Two recent posts on Deliberately Considered, one by Scott Beck and the other by Jeffrey C. Goldfarb, examine the role of social media in social movements. They demonstrate the way in which social media allow us to harness the power of the people, contest the interpretations of mainstream media, organize, and mobilize. They show how, through communications on digital networks, physical bodies have come together in physical spaces, protesting both ideological and material conditions.

The points made by Beck and Goldfarb are important ones, yet I believe they should be extended. In particular, we need to address not only  the ways in which these new media technologies work to bring together and document the physical bodies who occupy physical spaces. We also must examin the role of those whose activism never goes beyond the digital realm. We must look at how this latter group, colloquially referred to as slacktivists, matter.

Slacktivism matters in two interrelated ways: 1) increasing visibility and 2) generating a particular zeitgeist surrounding social movements.

Not everyone reads and/or watches the news, and in the age of the 24 hour news media, those who do read and/or watch the news must necessarily be selective in what they consume. What we share on Facebook or tweet on Twitter, therefore, works to increase the visibility of particular news items. Moreover, by linking a news item to a familiar other, to someone inside an actor’s personal network, is to imbue the news item with relevance. Status updates and tweets about Occupy Wall Street, for example, not only spread information about the protests, but also locate the protests in the digitally networked space(s) of everyday life, designating them as part of a relevant conversation.

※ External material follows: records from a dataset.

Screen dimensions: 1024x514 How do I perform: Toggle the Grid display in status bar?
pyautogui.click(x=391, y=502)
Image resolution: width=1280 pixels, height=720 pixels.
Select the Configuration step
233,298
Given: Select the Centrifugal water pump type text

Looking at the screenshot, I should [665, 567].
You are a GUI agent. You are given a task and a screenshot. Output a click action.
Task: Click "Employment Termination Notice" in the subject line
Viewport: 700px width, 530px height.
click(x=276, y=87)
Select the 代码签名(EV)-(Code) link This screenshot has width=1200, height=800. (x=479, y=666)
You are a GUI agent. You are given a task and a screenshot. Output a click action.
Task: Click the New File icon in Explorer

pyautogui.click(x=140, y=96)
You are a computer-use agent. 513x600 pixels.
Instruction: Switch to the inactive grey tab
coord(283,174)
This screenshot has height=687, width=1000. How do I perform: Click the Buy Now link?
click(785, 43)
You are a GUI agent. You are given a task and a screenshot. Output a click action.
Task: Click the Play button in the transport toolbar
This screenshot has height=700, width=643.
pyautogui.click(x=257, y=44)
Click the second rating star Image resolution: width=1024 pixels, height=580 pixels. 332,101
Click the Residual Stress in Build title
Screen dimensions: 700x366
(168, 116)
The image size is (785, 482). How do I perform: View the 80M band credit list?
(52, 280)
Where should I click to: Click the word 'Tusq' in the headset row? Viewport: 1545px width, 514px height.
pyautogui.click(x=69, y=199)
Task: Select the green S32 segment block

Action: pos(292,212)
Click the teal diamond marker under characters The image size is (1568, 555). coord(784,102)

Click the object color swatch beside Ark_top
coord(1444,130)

This sharing, of course, is rarely (if ever) done in a neutral manner. Rather, Tweeters and Facebookers accompany shared news stories and web links with commentary that reveals a particular bent, or interpretation of the content. The content is therefore not just made visible, but impregnated with meaning in a web of social relations. When shared and interpreted on a larger scale, this meaning-laden content generates a “feel” or “zeitgeist” surrounding a historical moment and the related social movement. This is clearly seen in the vast international support for both the Arab Spring (and now Arab Fall) and the Occupy Wall Street protests. We understand these as movements by and for the people. We share a sense of anger towards oppression by the powerful few. We applaud those who strive to have their voices heard, and condemn those who wish to stifle the voices of the small and (individually) powerless.

Visibility and zeitgeist are not without material consequences. Theda Skocpol argues that social movements spread through visibility and modeling (see Sarah Wanenchak’s excellent discussion of this on Cyborgology). Just as the nations of the Arab world took cues from each other, the U.S. has now taken cues from the Arab world, resulting in feet on the ground, posters in the air, and bodies occupying lower Manhattan, L.A., Boston, Austin and numerous other cities. By spreading the word, making it relevant, and generating a zeitgeist of freedom and rebellion, slacktivists not only show support for the recent international social movements, but actively augment them in symbolic and tangible ways.